What can you do to protect your organization from inadvertently screwing up like this, and making it onto this lineup?
First, know what is worth protecting. In reference to “wall of shame” avoidance, you need to know what constitutes Protected Health Information, or PHI.
What is PHI
PHI, as defined by the Health Insurance Portability and Accountability Act of 1996 (HIPAA), means any information recorded in any form/medium (or shared orally) that meets both of the following criteria:
- Is created or received by a health care provider, health plan, employer, or health care clearinghouse; and
- Relates to the past, present, or future physical or mental health or condition of an individual; the provision of health care to an individual; or the past, present, or future payment for the provision of health care to an individual; and
- That identifies the individual; or
- With respect to which there is a reasonable basis to believe the information can be used to identify the individual.

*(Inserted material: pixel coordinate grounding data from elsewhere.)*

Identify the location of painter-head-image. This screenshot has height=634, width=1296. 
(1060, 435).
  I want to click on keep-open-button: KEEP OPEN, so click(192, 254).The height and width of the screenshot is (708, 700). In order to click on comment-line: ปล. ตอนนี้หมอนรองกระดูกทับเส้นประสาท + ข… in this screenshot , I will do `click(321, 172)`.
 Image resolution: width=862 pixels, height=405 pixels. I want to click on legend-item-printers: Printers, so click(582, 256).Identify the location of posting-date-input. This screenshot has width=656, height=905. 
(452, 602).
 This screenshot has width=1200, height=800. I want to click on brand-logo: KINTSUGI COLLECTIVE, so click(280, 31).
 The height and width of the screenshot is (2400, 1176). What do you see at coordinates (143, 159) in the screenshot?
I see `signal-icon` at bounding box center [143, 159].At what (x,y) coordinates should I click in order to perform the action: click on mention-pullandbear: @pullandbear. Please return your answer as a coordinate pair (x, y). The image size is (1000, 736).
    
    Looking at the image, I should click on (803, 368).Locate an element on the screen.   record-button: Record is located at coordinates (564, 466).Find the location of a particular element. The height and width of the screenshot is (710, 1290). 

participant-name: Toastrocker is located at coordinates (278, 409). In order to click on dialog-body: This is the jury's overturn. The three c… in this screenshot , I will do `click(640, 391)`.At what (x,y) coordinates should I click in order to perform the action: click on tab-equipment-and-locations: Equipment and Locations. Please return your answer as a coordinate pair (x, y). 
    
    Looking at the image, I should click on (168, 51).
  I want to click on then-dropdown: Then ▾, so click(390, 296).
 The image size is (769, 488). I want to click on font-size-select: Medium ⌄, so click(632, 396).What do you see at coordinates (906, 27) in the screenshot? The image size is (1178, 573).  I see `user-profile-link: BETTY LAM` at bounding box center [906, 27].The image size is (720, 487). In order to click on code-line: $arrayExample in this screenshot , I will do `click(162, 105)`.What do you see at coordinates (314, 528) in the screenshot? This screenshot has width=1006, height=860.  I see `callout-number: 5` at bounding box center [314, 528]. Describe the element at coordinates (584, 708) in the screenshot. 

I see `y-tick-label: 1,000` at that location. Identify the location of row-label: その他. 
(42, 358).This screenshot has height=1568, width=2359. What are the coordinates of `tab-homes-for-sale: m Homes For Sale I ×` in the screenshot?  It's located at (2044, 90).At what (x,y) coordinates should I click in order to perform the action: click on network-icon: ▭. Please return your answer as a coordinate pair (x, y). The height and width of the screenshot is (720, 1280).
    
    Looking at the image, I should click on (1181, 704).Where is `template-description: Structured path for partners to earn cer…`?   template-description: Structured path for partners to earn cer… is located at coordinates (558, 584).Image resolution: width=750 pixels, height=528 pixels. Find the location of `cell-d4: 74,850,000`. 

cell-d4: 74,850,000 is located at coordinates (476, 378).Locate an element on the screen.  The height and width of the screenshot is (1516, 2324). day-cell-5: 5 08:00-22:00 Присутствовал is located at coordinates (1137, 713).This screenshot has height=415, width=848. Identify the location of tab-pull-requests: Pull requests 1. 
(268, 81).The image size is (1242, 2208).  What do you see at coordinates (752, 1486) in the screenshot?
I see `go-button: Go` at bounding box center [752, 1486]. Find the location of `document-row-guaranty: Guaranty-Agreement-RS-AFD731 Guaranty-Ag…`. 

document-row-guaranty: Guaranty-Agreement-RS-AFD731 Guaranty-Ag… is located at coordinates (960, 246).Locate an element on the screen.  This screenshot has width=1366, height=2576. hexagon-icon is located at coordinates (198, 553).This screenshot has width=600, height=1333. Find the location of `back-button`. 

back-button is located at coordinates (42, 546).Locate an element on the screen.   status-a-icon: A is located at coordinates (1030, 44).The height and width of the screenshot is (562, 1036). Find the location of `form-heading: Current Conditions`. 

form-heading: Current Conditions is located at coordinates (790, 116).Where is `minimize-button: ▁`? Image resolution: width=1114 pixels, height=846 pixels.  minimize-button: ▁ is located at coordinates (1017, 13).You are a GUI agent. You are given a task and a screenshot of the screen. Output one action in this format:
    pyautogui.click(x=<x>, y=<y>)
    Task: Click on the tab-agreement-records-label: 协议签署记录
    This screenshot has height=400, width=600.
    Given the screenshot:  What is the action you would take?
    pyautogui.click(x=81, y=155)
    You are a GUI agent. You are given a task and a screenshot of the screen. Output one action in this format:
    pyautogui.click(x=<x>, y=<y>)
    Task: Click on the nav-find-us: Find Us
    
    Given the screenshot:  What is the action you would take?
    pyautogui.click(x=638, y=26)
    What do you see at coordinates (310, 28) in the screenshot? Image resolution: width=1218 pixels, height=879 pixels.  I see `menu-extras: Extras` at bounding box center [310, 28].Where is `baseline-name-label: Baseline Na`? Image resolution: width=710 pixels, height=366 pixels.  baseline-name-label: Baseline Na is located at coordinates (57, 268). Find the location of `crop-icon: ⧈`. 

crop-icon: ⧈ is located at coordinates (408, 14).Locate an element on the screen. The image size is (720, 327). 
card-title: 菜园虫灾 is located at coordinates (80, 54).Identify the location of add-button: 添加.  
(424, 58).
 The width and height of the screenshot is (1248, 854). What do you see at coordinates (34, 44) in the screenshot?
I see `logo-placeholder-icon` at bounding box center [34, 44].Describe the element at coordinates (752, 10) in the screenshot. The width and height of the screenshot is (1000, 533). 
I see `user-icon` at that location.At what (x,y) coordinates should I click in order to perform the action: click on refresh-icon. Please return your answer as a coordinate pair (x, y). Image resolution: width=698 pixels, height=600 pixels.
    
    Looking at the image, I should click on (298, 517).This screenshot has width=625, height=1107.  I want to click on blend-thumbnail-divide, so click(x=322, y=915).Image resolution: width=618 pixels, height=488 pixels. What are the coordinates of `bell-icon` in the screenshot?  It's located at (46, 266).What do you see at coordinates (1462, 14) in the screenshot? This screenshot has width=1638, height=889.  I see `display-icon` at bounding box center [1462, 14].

So, depending upon what service your organization provides, and even possibly where you are located, what you need to protect will vary.
Location, Location, Location
Why would location matter? Take, for example, one of our clients who provide healthcare services to individuals with HIV or AIDS in a dense urban setting where tens of thousands of people live within a single ZIP Code. Inadvertent disclosure of just a five digit ZIP Code from this dense urban area would not alone constitute a HIPAA breach.
Take a similar provider providing HIV/AIDS services in a sparsely populated, rural region, and all bets are off. ZIP code alone might be enough to identify that person.